The Brexit endgame is in sight.

Brexit endgame: Chess board with European Union EU and Great Britain pieces. Brexit negotiations and strategy concept.

The Prime Minister is still gunning for a no-deal Brexit.

Despite being ordered by law to beg for an extension to Article 50, Johnson is hoping that the EU will not grant it.

Besides, Boris has said he would rather be ‘dead in a ditch’ than seek a Brexit delay.

European Communities Act 1972

On the 18th August 2019, Brexit Secretary Steve Barclay signed legislation to repeal the European Communities Act 1972.

The failure of Theresa May’s plan was that the Act would have only been repealed upon the completion of a transition period.

The Prime Minister and his team have resolved to repeal the European Communities Act 1972 so that on1st November 2019 under UK law we are no longer in the EU.

Boris Johnson has told the EU that he’s going to create many problems for them if they extend Article 50.

Various commentators and experts believe that the repeal of the 1972 European Communities Act can only happen on Brexit day.

Furthermore, that Brexit day cannot happen if MPs revoke Article 50.

But the Prime Minister has to deliver such revocation, and it’s beyond doubt that he would resign rather than send that letter.

Boris Johnson is now cornered, and so he has no option but to go for a no-deal Brexit.

He could get a deal that exceeds his wildest dreams.
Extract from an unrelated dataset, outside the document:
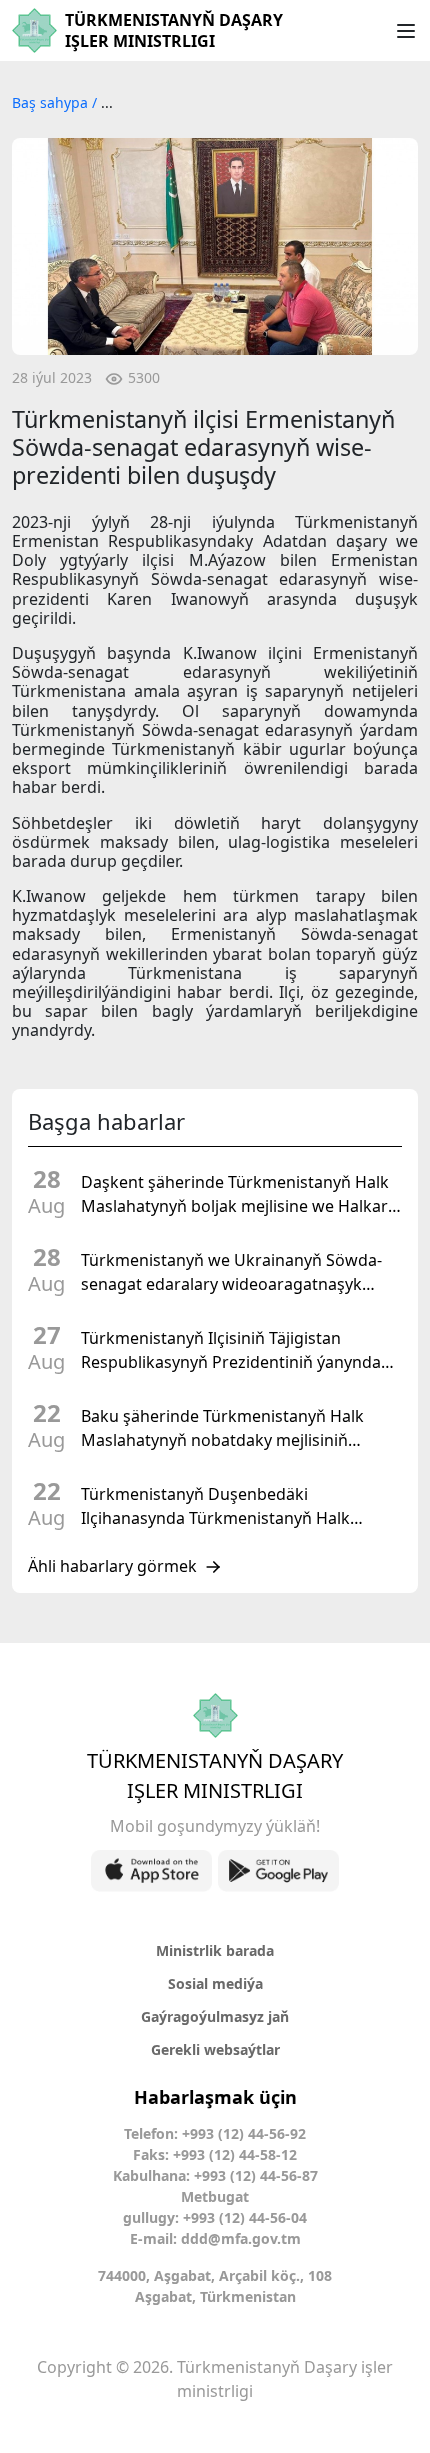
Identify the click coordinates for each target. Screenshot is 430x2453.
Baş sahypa (52, 102)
However, he doesn’t have the numbers to get it through Parliament, and Labour has no political interest in letting him.

There is no use in Boris doing a deal with the Brexit party.

If Boris got a deal from the EU, the Brexit party wouldn’t jump into bed with him.
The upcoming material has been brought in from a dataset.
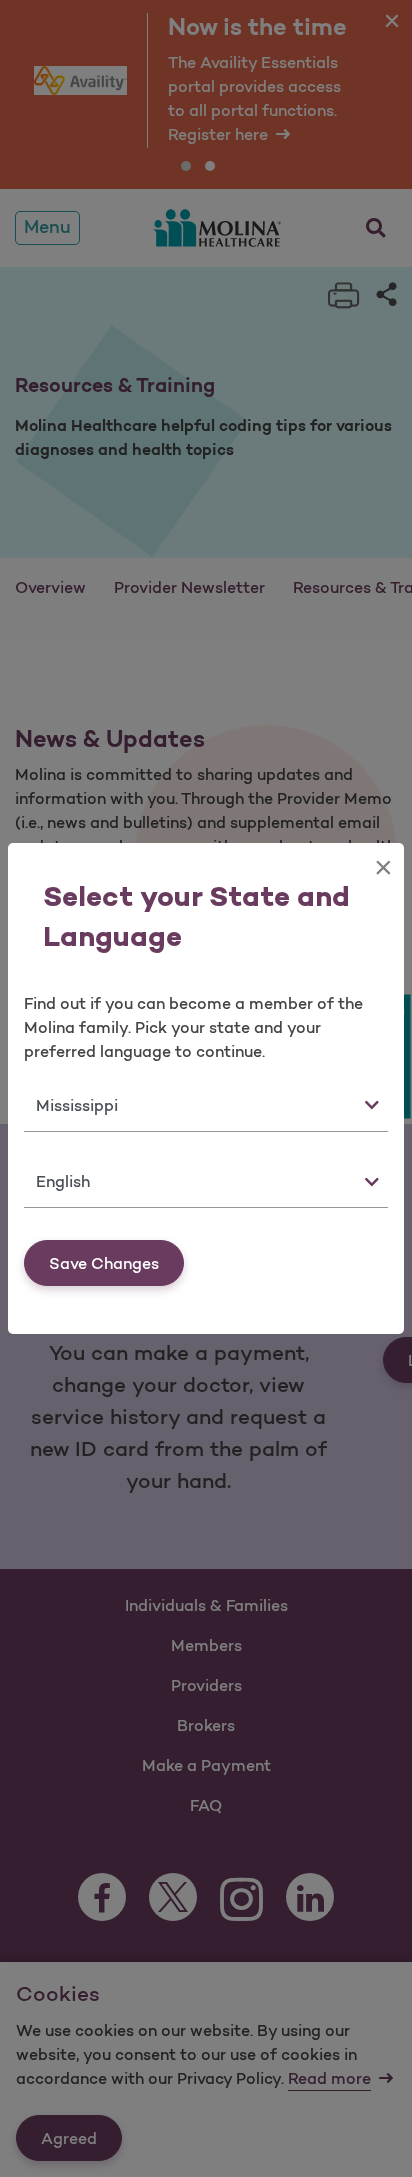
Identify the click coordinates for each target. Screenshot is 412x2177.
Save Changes (104, 1263)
However, the Brexit party threat would disappear if he manages to deliver a no-deal Brexit.

Rumours abound in Germany that it’s technically a no-deal Brexit, with a patchwork of many hastily agreed small agreements to mitigate any damage.

Brexit endgame: Corbyn checkmated

Corbyn has realised that he is powerless to stop Boris from delivering Brexit.

There isn’t enough time to hold an election before 31st October 2019. Anyway, Corbyn is scared of a general election.

Taking control of the order paper and revoking Article 50 isn’t an option because Corbyn would lose too much support from a broad spectrum of Labour voters.

In any case, Boris would sooner resign as Prime Minister than revoke Article 50.

MPs voting for another referendum won’t help, because that wouldn’t stop the timebomb of the revocation of the 1972 Act.

Besides, it’s not a given that the European Union will give an extension.

If the government loses a no-confidence vote, then a national unity government may need to be formed.

The Lib Dems stated they don’t want Corbyn to lead that national unity government as that wouldn’t serve their interests.

A Corbyn-led government would give him the chance to play the grown-up statesman.

If Corbyn succeeded in stopping Brexit, then it would decimate the newfound support for the Lib Dems.

Boris needs to keep his nerve, and he’ll then emerge as the toast of celebration of both Leavers and pro-democracy Remainers who just want Brexit done!